Databricks is well-positioned to take advantage of the trend toward data centralization, given its data lake architecture. With the availability of cheap cloud storage and fast networks, businesses increasingly opt to store all of their data in a central repository rather than relying on separate data stores for different types of data. The Data Lake market was valued at $7.9 billion in 2019 and is expected to grow at 21% CAGR from 2019-2024 to reach $20.1 billion by 2024. This move to centralization allows companies to better understand their business operations through real-time business intelligence and predictive analytics. Databricks is betting that the explosion of data in the digital age will make it impractical for companies to maintain multiple large-scale data stores, leading to the convergence of data lakes and data warehouses into a single platform.

Rise of Artificial Intelligence

Thanks to the release of OpenAI's ChatGPT, AI has been making headlines across industries. The global AI market size was estimated at $119.8 billion in 2022 and is expected to hit roughly $1.6 trillion by 2030. Databricks is poised to ride this wave. The company's Lakehouse platform allows data teams to store and safeguard data, generate analytics and insights, and power the development of machine learning tools. In addition, Databricks offers integrations with popular AI frameworks like TensorFlow, PyTorch, and Scikit-learn, making it easy to build and deploy machine learning models.

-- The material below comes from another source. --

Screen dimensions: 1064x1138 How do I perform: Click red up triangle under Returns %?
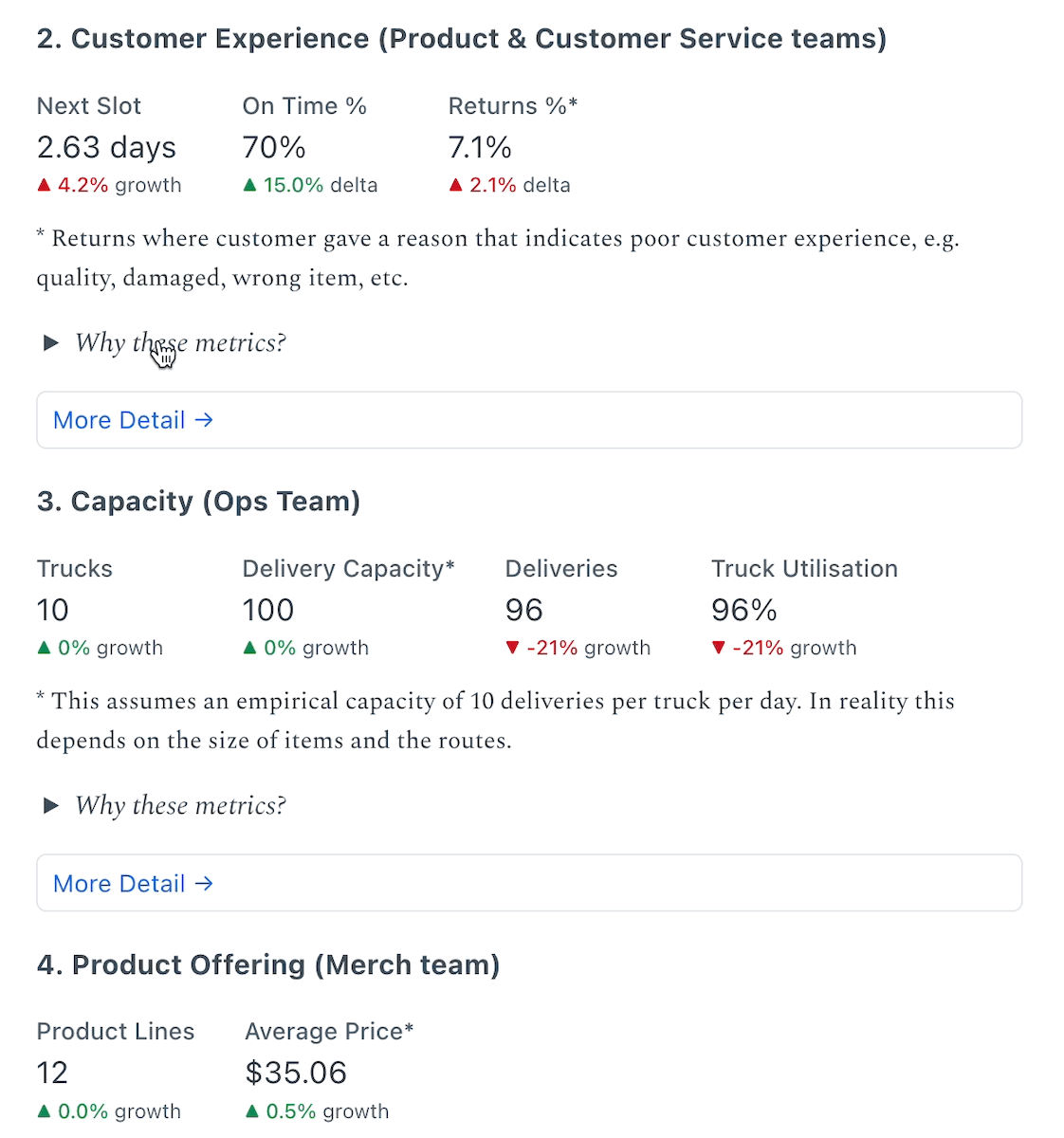tap(455, 185)
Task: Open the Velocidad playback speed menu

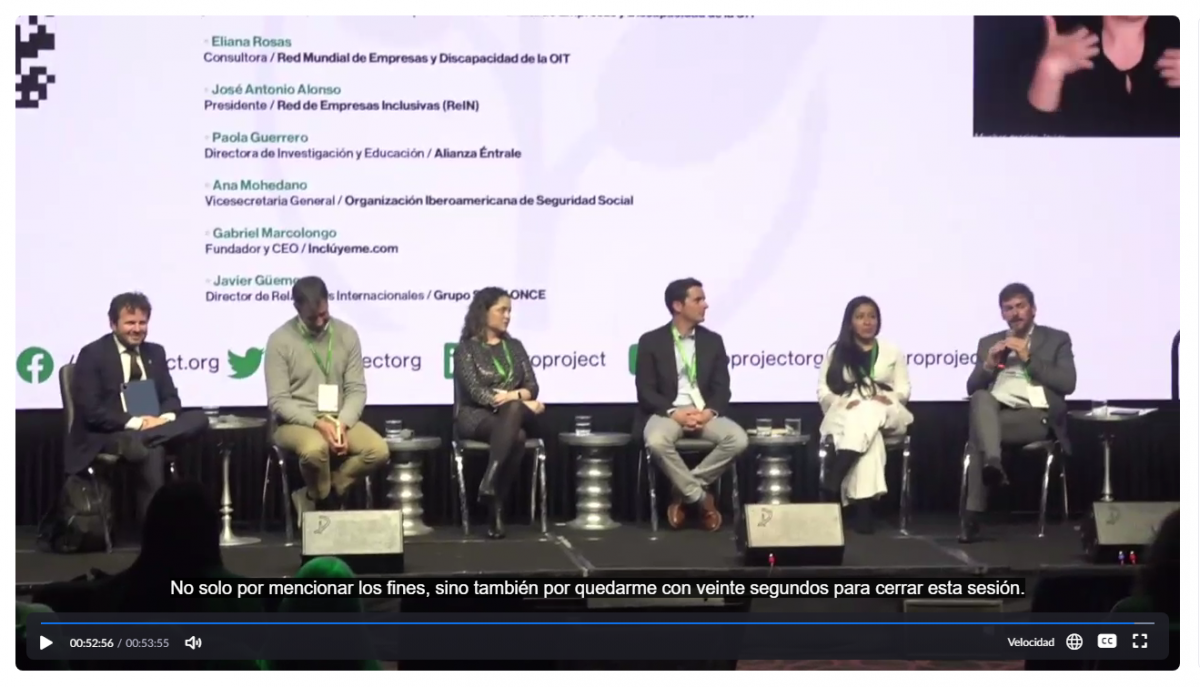Action: (1030, 642)
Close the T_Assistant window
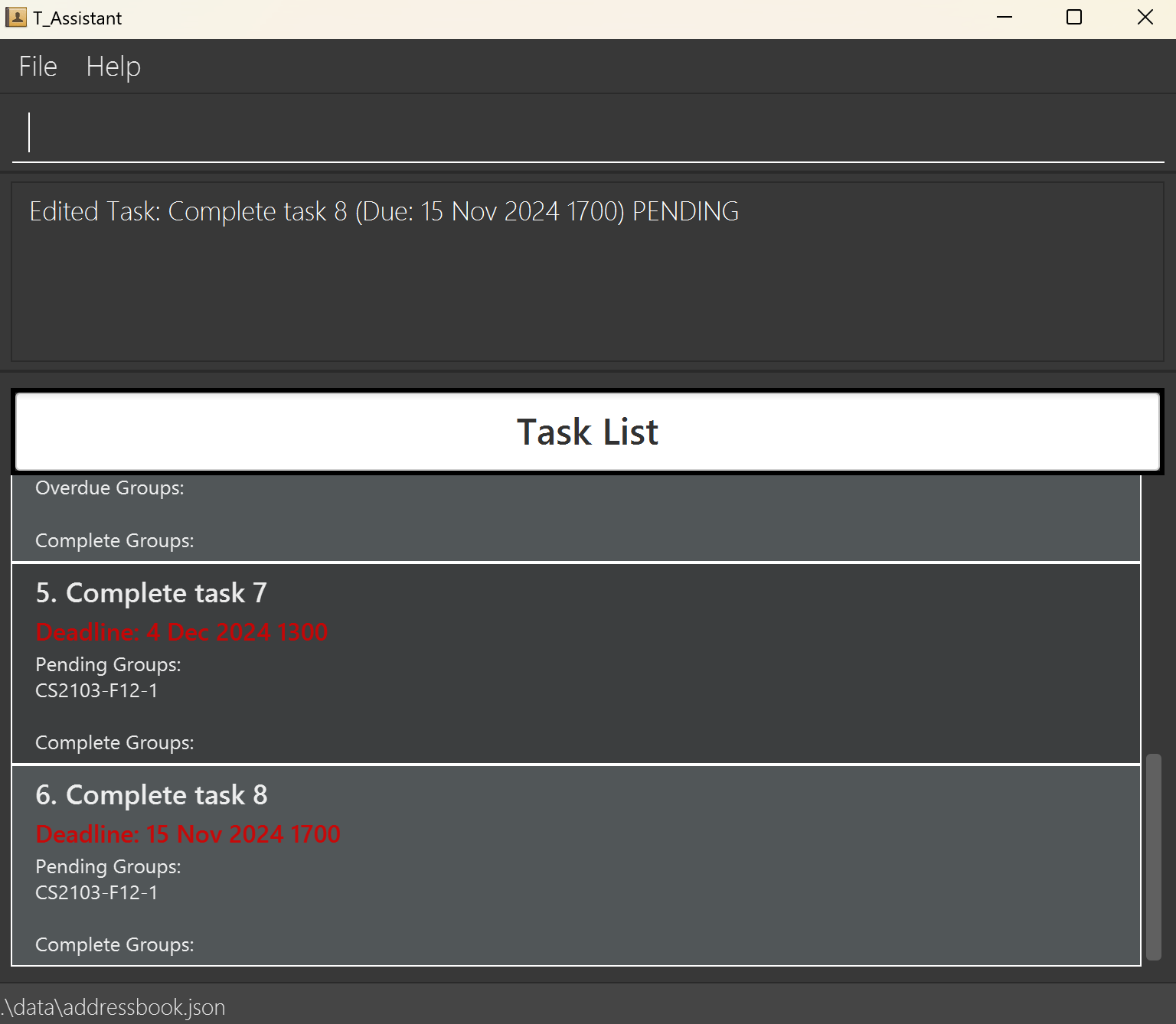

In a potential recession, the opportunity for cost savings is another reason why Databricks is well-positioned to benefit from AI. Comcast says AI has helped reduce computation costs by 10x, and J.B. Hunt says it shaved $2.7 million in IT infrastructure spending in 2022. Companies that leverage AI can cut costs and improve efficiency by automating processes and generating manual insights that would take much longer to uncover.

Key Risks

Stickiness of the Data Warehouse

Databricks is betting on a future where companies will stop using separate software for data warehouses and instead shift to Databricks for all data processing/storage requirements. While the data lake market is expected to grow at 20.6% CAGR from 2020-24 to reach $20.1 billion by 2024, the data warehousing market is also expected to experience robust growth even with its larger scale: projected to reach $51.2 billion by 2028, growing at a CAGR of 10.7% from 2020 to 2028. If Databricks’ predicted future does not play out as planned, it may jeopardize its position in the market.

Dependence on Major Cloud Providers

Databricks relies on cloud infrastructure providers like AWS, Microsoft Azure, and Google Cloud Platform for its cloud-based platform. Notably, Databricks’ partnership with Microsoft, when the two partnered to debut Databricks on Azure as a first-party service, was critical to Databricks’ growth and helped grow its revenue from less than $1 million in revenue at the beginning of 2017 to over $100 million in revenue in 2018. Disruptions to Databricks’ relationships with the major cloud providers or changes in pricing could impact Databricks' ability to provide its services.

Summary

In the age of data expansion, Databricks empowers companies to capitalize on their data by developing open-source software for data processing and AI applications and offering paid versions with additional proprietary features for enterprises. The trend towards data centralization presents an opportunity for Databricks to leverage its data lake architecture and offer companies a single data storage and analytics platform. In addition, the rise of AI provides Databricks with an opportunity as it is well-positioned to ride this wave.